Obviousness is determined in view of the sum of all of the relevant teachings in the art, not isolated teachings in the art. See In re Kuderna, 426 F.2d 385, 389 (CCPA 1970); see also In re Shuman, 361 F.2d 1008, 1012 (CCPA 1966). In assessing the teachings of the prior art references, the examiner should also consider those disclosures that may teach away from the invention. See In re Geisler, 116 F.3d 1465, 1469 (Fed. Cir. 1997).

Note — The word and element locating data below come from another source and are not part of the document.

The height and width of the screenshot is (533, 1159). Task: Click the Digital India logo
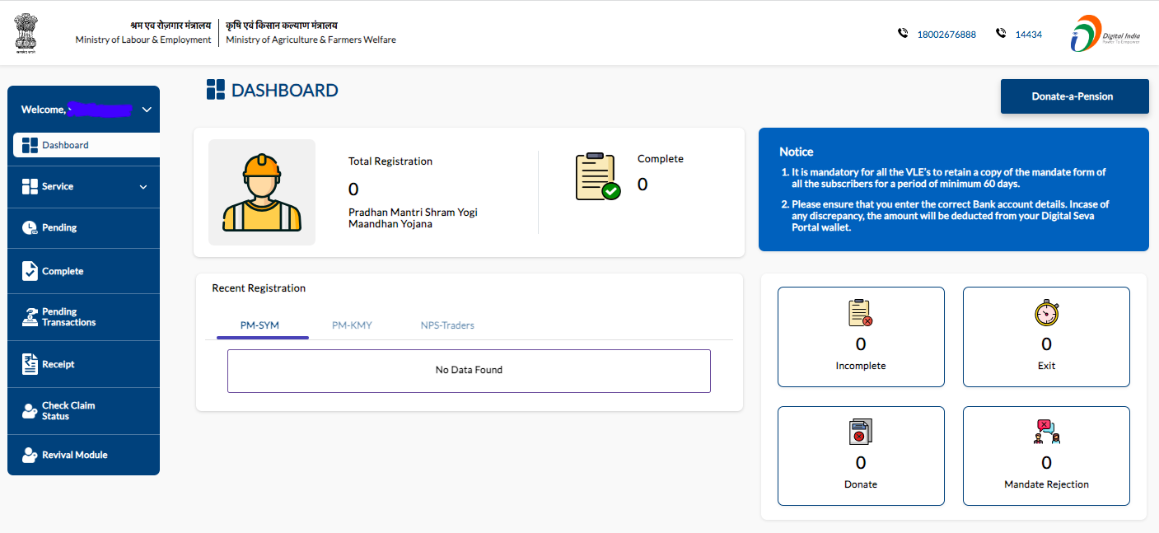click(x=1102, y=34)
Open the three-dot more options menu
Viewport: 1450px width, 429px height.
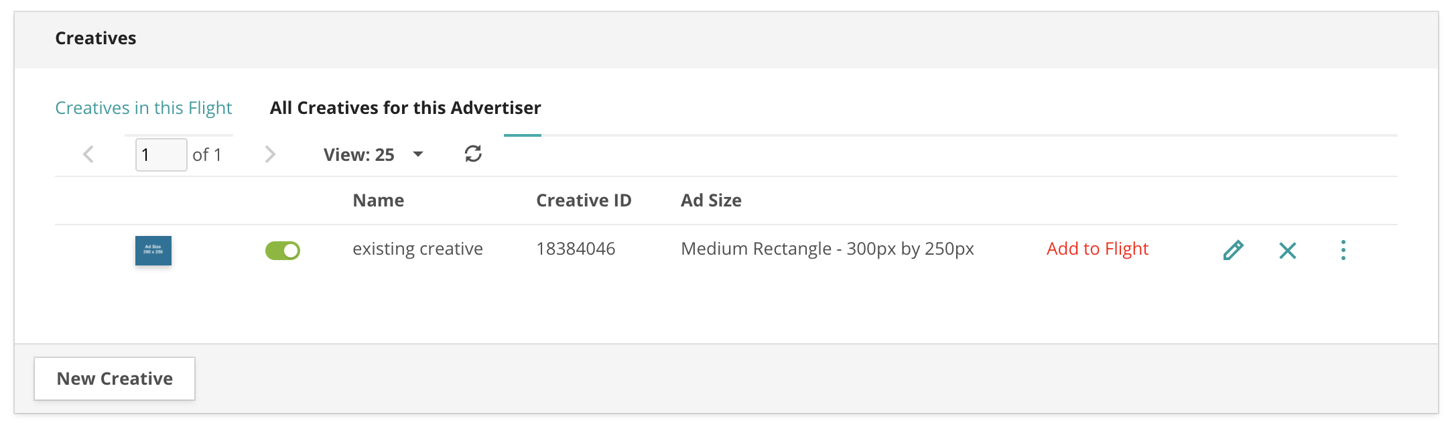pyautogui.click(x=1343, y=250)
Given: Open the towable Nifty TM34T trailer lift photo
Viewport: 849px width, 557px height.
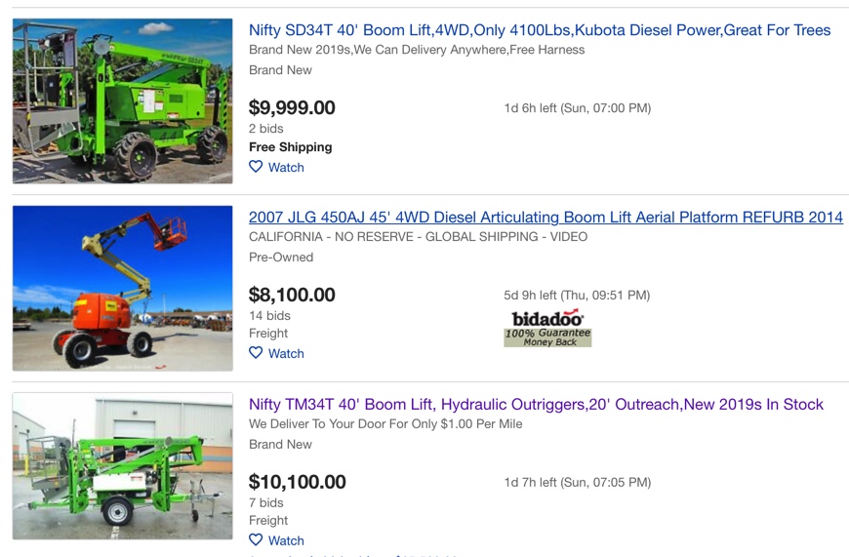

The law presumes skill on the part of the artisan rather than the converse. See In re Sovish, 769 F.2d 738, 742-43 (Fed. Cir. 1985). We agree with the Examiner that one of ordinary skill in the art reading Hogan in the context of Weidmann, Adelson, Draper and Dolan would have been readily able to design any number of primers or probes, including the claimed primers and probes. Appellant has provided no evidence that one of ordinary skill in the art following the combined teachings of Hogan, Weidman or Adelson, in particular, would not have been able to design or arrive at the claimed primers or probes given the specific target genes. Rejection 7 is affirmed for the reasons of record.